*What is asked*
Reproduce every line of the entries below word for word, but omit the pictures from your answer.

(Entries from a pointing dataset)

────────

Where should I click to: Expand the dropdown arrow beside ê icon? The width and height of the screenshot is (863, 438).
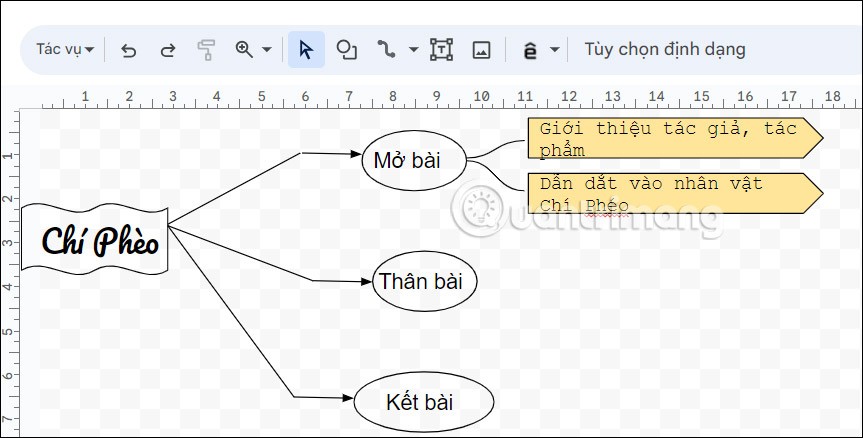[554, 50]
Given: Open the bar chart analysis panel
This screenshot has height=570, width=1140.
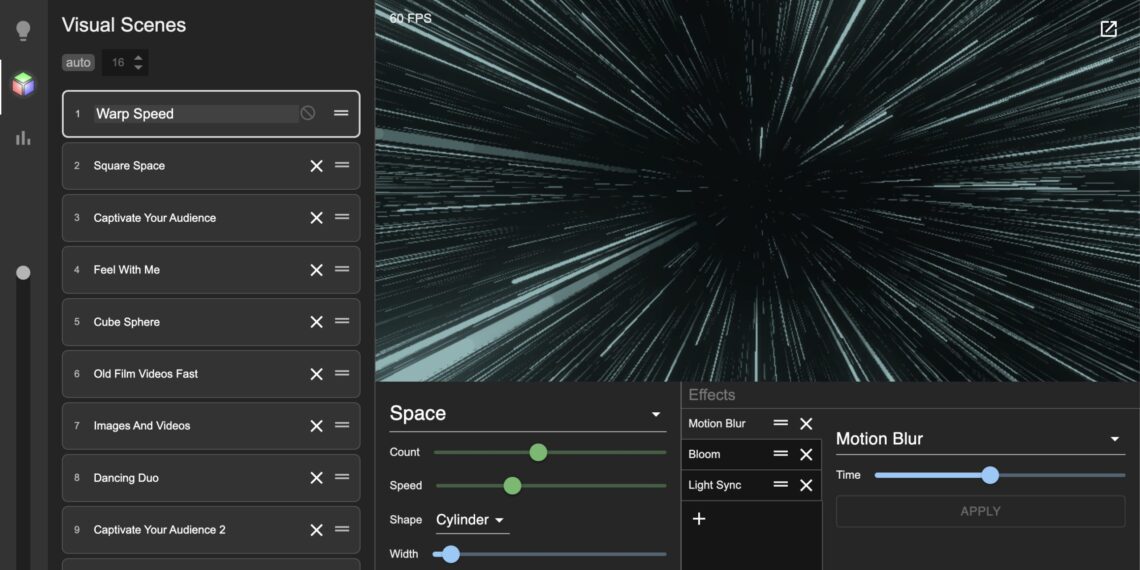Looking at the screenshot, I should point(23,138).
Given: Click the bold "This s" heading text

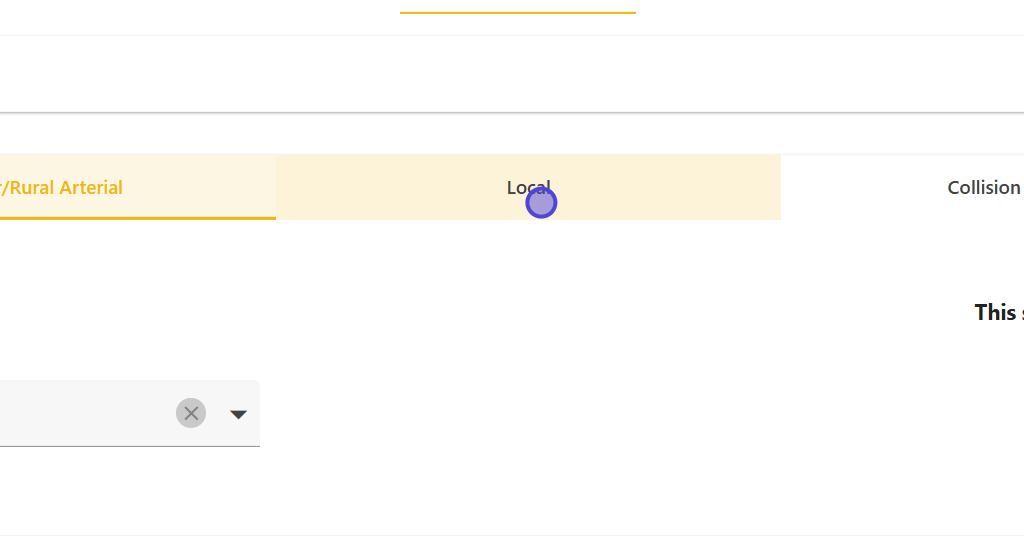Looking at the screenshot, I should [x=998, y=312].
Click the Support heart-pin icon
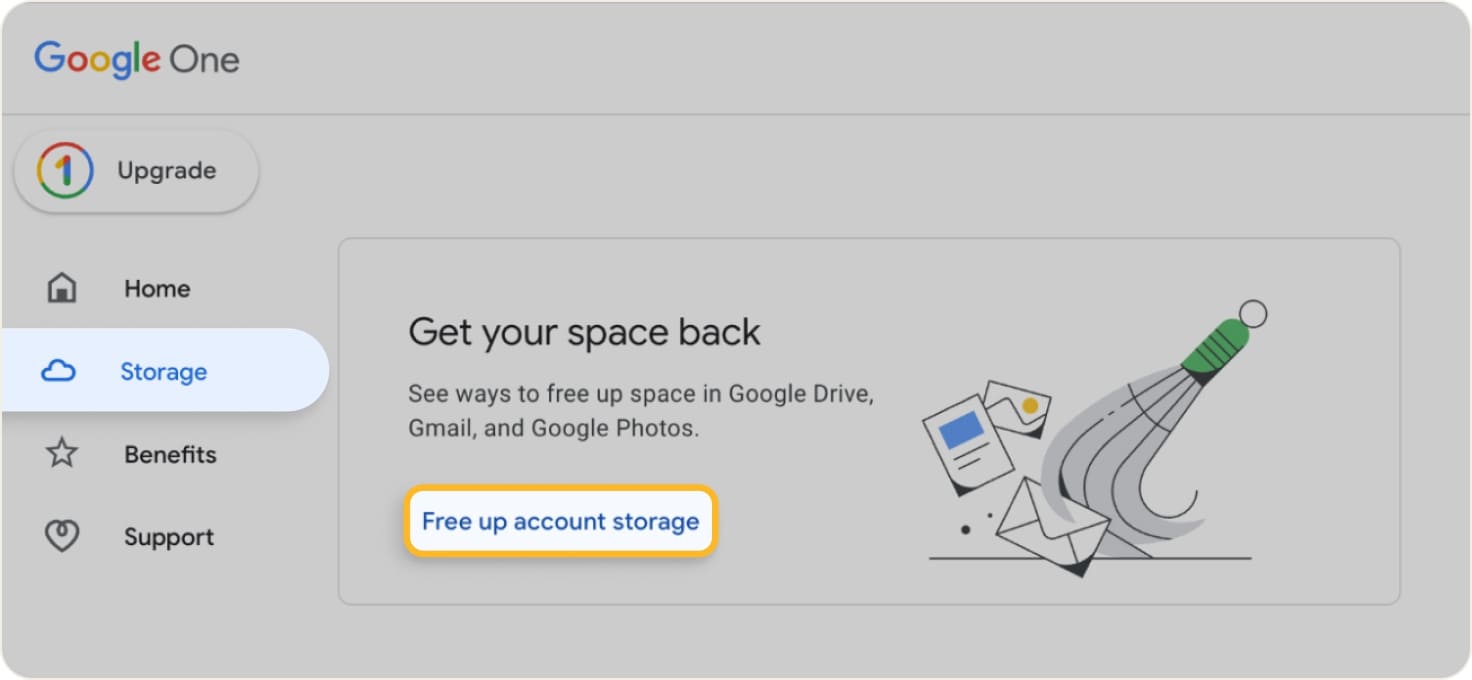The image size is (1472, 680). [x=60, y=536]
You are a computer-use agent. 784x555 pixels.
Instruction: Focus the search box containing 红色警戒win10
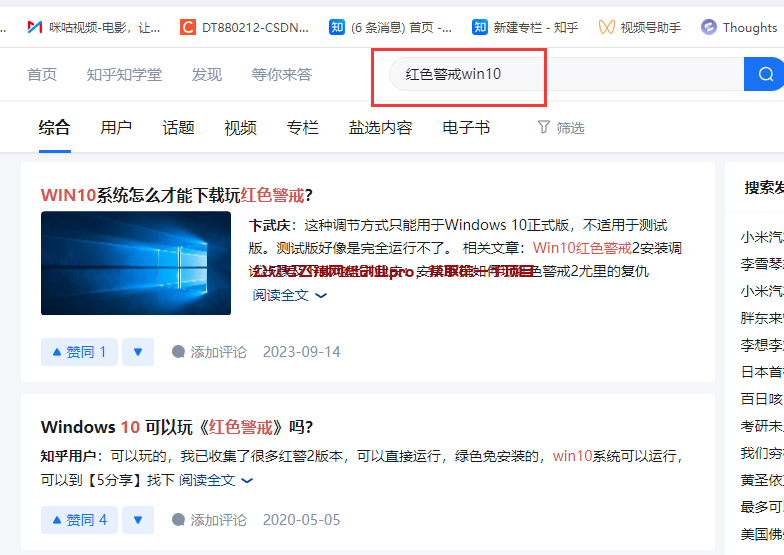[x=560, y=74]
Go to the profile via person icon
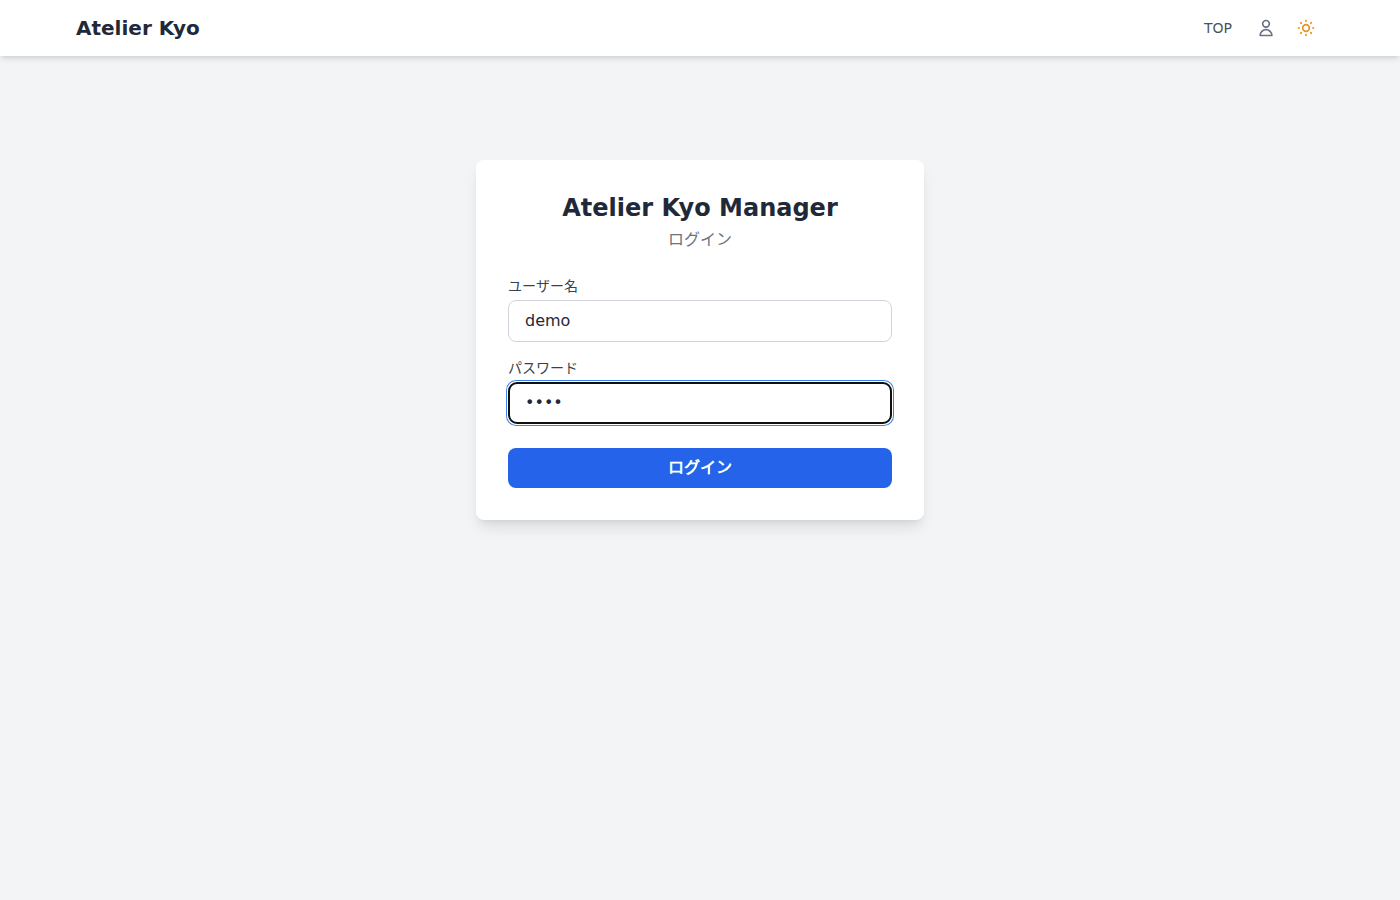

────────

*Finished task*
Where should I click to: Expand the dropdown arrow beside ê icon? The width and height of the screenshot is (863, 438).
[554, 50]
Given: Open the bar chart analysis panel
This screenshot has height=570, width=1140.
Looking at the screenshot, I should point(23,138).
Given: Click the bold "This s" heading text

Looking at the screenshot, I should [x=998, y=312].
Click the Support heart-pin icon
The image size is (1472, 680). [x=60, y=536]
You are a computer-use agent. 784x555 pixels.
Instruction: Focus the search box containing 红色警戒win10
[x=560, y=74]
Go to the profile via person icon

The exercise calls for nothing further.